__Problem to work on__
Print the lines of the entries below from the one with "WediaCorp (445, 1552)" through the final line, exactly as they appear. The pictures are not part of the copy.

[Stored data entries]
■ ■ ■
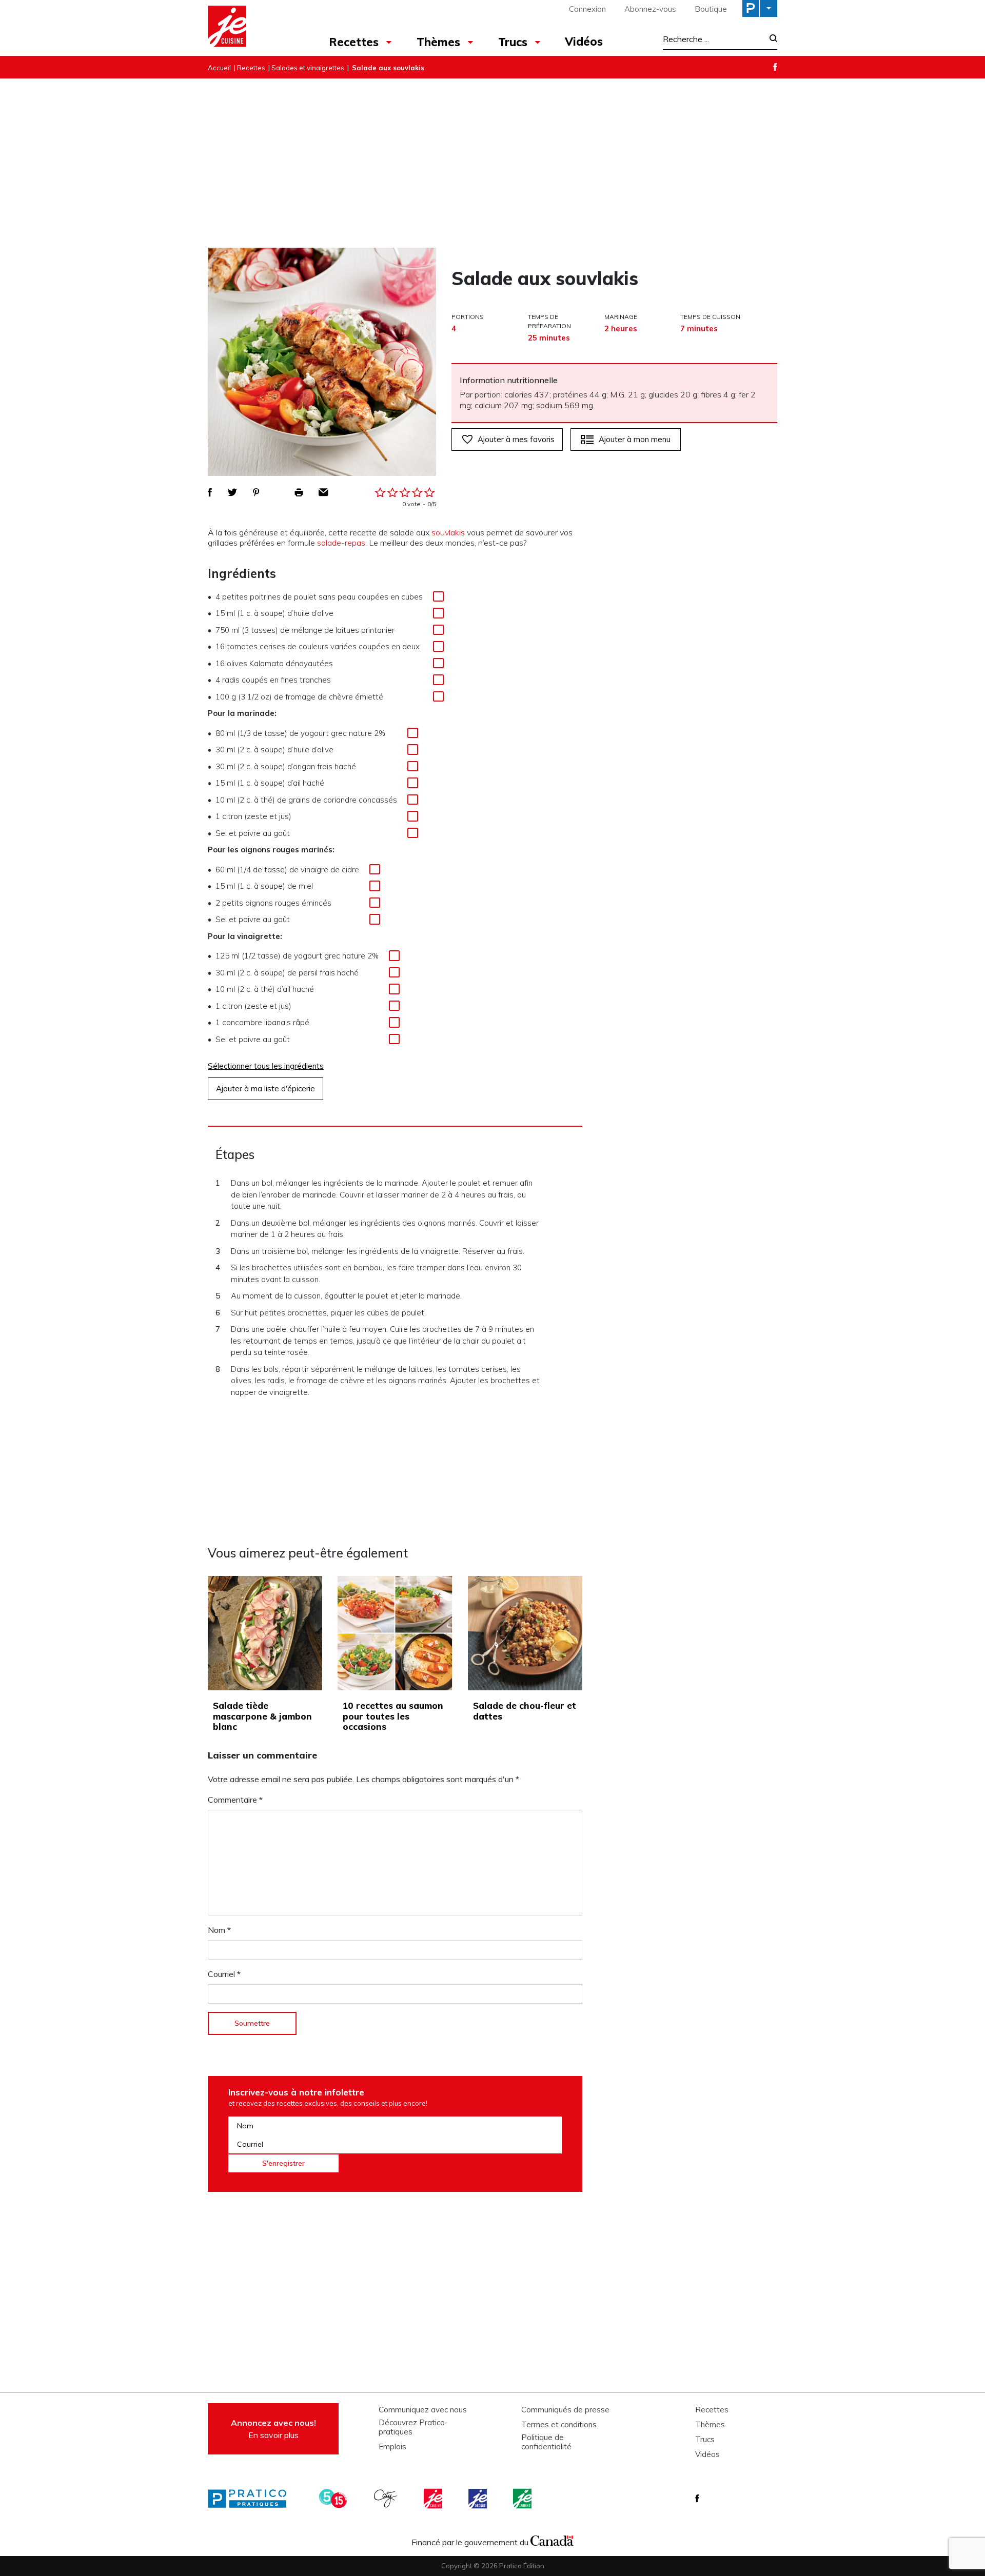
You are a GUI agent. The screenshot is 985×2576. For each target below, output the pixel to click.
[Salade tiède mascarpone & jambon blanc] (265, 1633)
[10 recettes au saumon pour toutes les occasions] (395, 1633)
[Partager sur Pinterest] (256, 492)
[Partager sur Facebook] (210, 492)
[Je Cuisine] (253, 28)
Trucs (512, 42)
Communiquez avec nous (423, 2409)
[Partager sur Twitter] (232, 492)
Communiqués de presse (565, 2409)
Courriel (224, 1974)
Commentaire (235, 1799)
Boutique (711, 9)
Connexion (587, 9)
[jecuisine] (434, 2498)
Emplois (392, 2446)
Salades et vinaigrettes (307, 68)
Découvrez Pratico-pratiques (413, 2427)
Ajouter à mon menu (635, 439)
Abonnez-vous (650, 9)
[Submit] (770, 39)
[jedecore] (478, 2498)
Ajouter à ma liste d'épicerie (265, 1088)
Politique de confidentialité (546, 2442)
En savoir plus (273, 2429)
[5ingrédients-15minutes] (334, 2498)
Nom (219, 1930)
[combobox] (713, 39)
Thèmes (438, 42)
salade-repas (341, 542)
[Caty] (387, 2498)
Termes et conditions (559, 2424)
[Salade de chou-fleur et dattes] (525, 1633)
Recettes (354, 42)
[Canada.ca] (552, 2539)
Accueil (219, 68)
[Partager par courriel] (323, 492)
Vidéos (584, 41)
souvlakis (448, 532)
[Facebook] (775, 67)
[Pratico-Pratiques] (251, 2498)
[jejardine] (523, 2498)
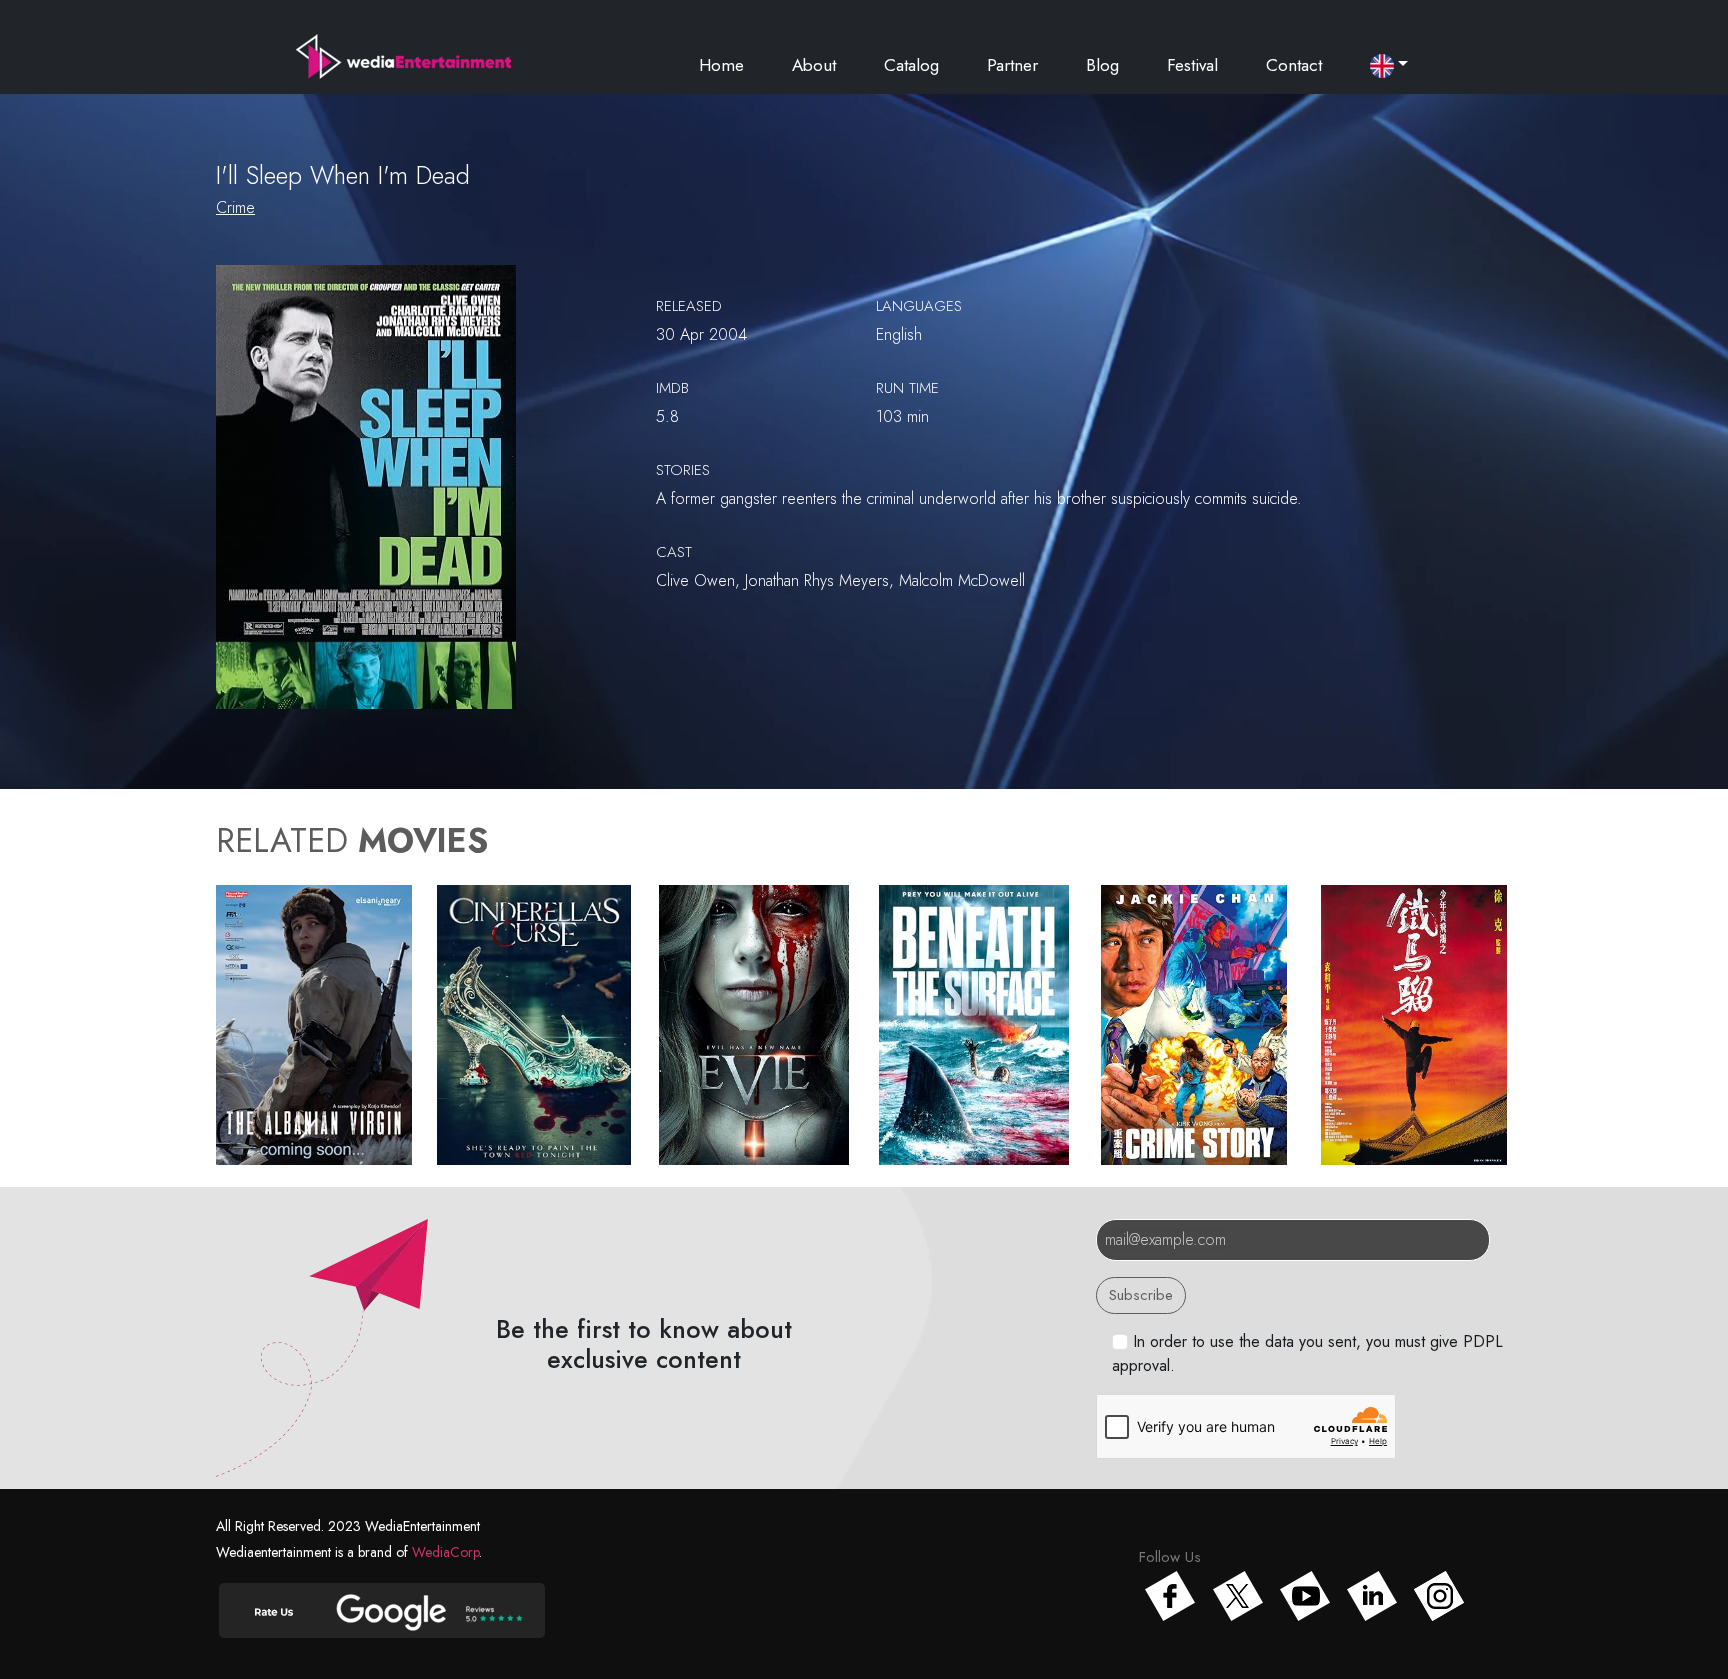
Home (721, 65)
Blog (1102, 65)
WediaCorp (445, 1552)
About (814, 65)
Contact (1294, 65)
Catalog (911, 65)
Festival (1192, 65)
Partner (1012, 65)
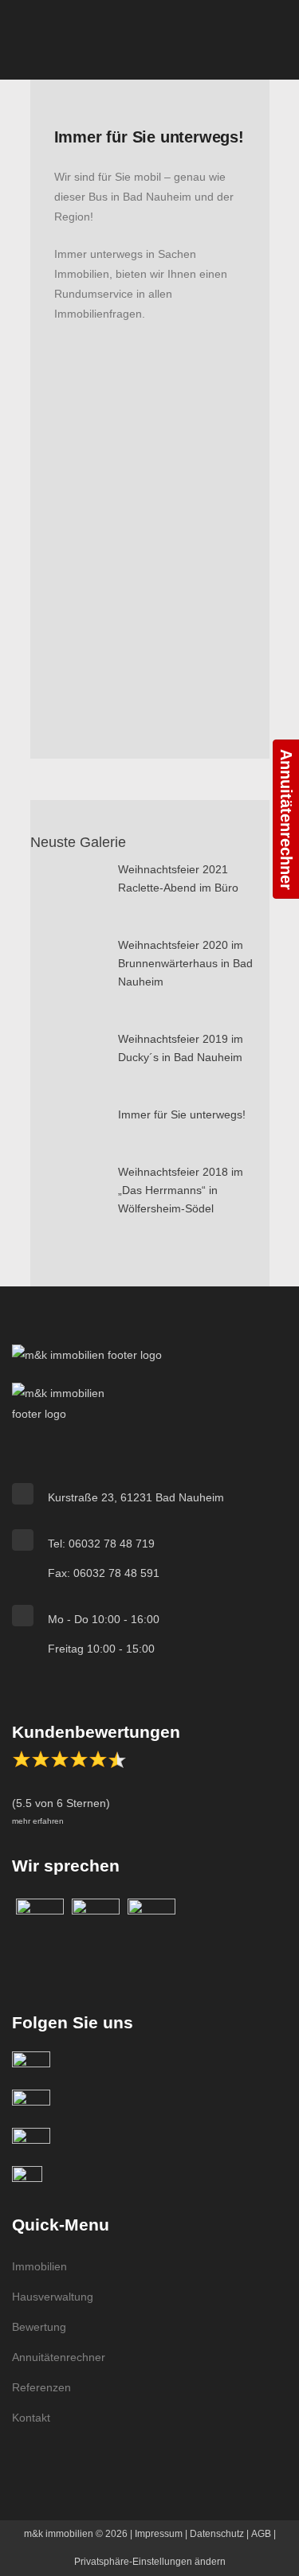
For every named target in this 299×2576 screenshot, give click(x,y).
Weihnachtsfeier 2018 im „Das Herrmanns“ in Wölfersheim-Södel (180, 1190)
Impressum (159, 2533)
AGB (261, 2533)
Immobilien (39, 2266)
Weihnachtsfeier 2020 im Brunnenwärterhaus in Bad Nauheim (185, 963)
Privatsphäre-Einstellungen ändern (150, 2561)
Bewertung (39, 2326)
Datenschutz (217, 2533)
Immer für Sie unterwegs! (182, 1114)
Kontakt (31, 2417)
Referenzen (41, 2387)
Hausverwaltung (52, 2296)
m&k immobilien (58, 2533)
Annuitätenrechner (58, 2357)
■ ■ ■
__Solution for this exercise__
WediaCorp (445, 1552)
About (814, 65)
Contact (1294, 65)
Catalog (911, 65)
Festival (1192, 65)
Partner (1012, 65)
For every named target in this 299×2576 screenshot, give click(x,y).
Weihnachtsfeier 2018 im „Das Herrmanns“ in Wölfersheim-Södel (180, 1190)
Impressum (159, 2533)
AGB (261, 2533)
Immobilien (39, 2266)
Weihnachtsfeier 2020 im Brunnenwärterhaus in Bad Nauheim (185, 963)
Privatsphäre-Einstellungen ändern (150, 2561)
Bewertung (39, 2326)
Datenschutz (217, 2533)
Immer für Sie unterwegs! (182, 1114)
Kontakt (31, 2417)
Referenzen (41, 2387)
Hausverwaltung (52, 2296)
m&k immobilien (58, 2533)
Annuitätenrechner (58, 2357)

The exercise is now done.